Lemur tyrosine kinase 2 acts as a positive regulator of NF-κB activation and colon cancer cell proliferation.

Abstract

Lemur tyrosine kinase 2 (LMTK2) belongs to both protein kinase and tyrosine kinase families. LMTK2 is less studied and little is known about its function. Here we demonstrate that LMTK2 modulates NF-κB activity and functions to promote colonic tumorigenesis. We found that LMTK2 protein was abundant in colon cancer cells and LMTK2 knockdown (LMTK2-KD) inhibited proliferation of colon cancer cells through inactivating NF-κB. In unstimulated condition, LMTK2 modulated NF-κB through inhibiting phosphorylation of p65 at Ser468. Mechanistically, LMTK2 phosphorylated protein phosphatase 1A (PP1A) to prevent PP1A from dephosphorylating p-GSK3β(Ser9). The p-GSK3β(Ser9) could not phosphorylate p65 at Ser468, which maintained the basal NF-κB activity.
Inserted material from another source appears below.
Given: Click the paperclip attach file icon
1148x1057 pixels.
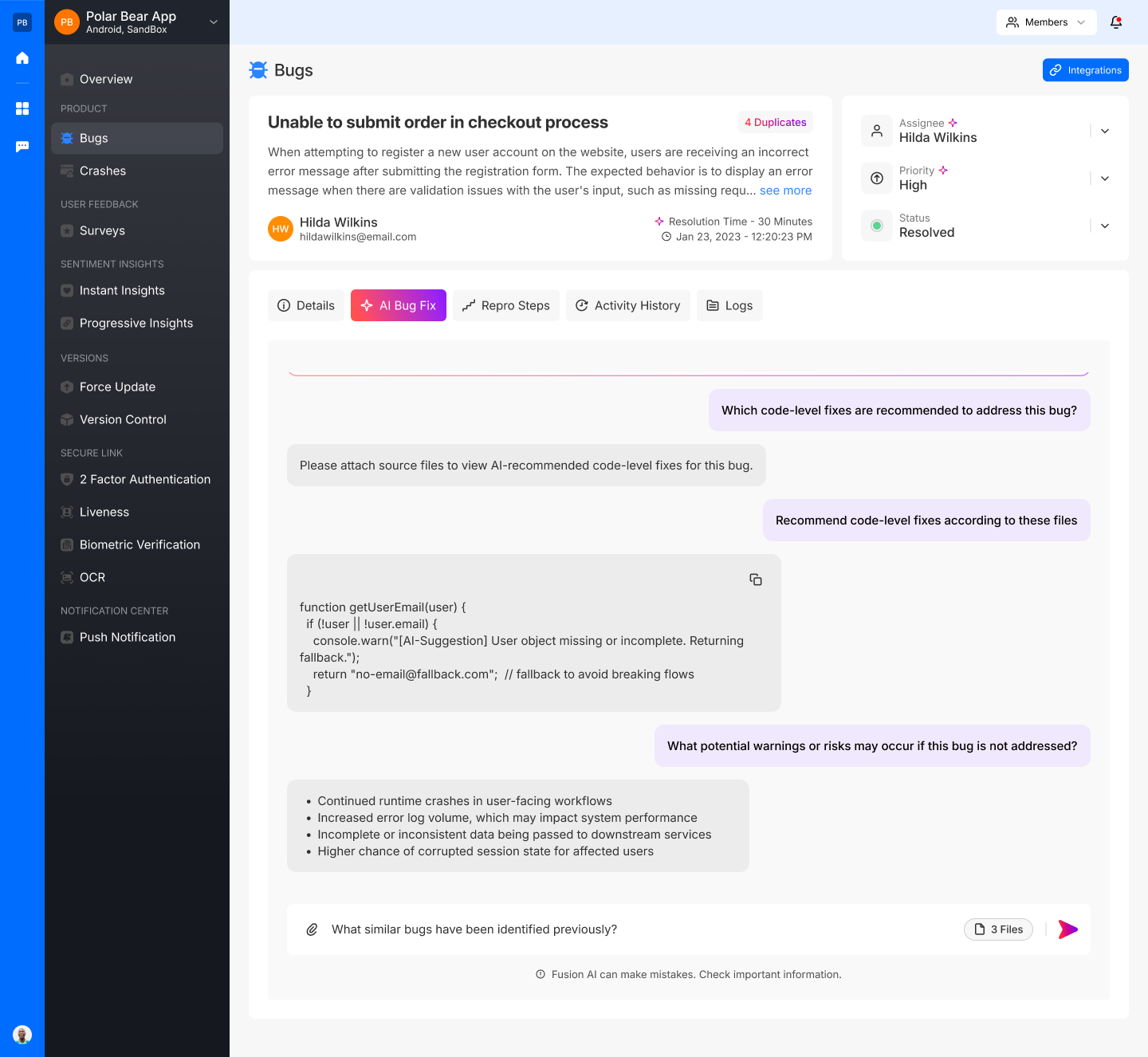Looking at the screenshot, I should (x=313, y=929).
LMTK2 also modulated TNFα-activated NF-κB. LMTK2-KD repressed TNFα-induced IKKβ phosphorylation, IκBα degradation and NF-κB activation, implying that LMTK2 modulates TNFα-activated NF-κB via IKK. These results suggest that LMTK2 modulates basal and TNFα-induced NF-κB activities in different mechanisms. Animal studies show that LMTK2-KD suppressed colon cancer cell xenograft growth, decreased PP1A phosphorylation and increased p-p65(Ser468). Our results reveal the role and underlying mechanism of LMTK2 in colonic tumorigenesis and suggest that LMTK2 may serve as a potential target for chemotherapy of colon cancer.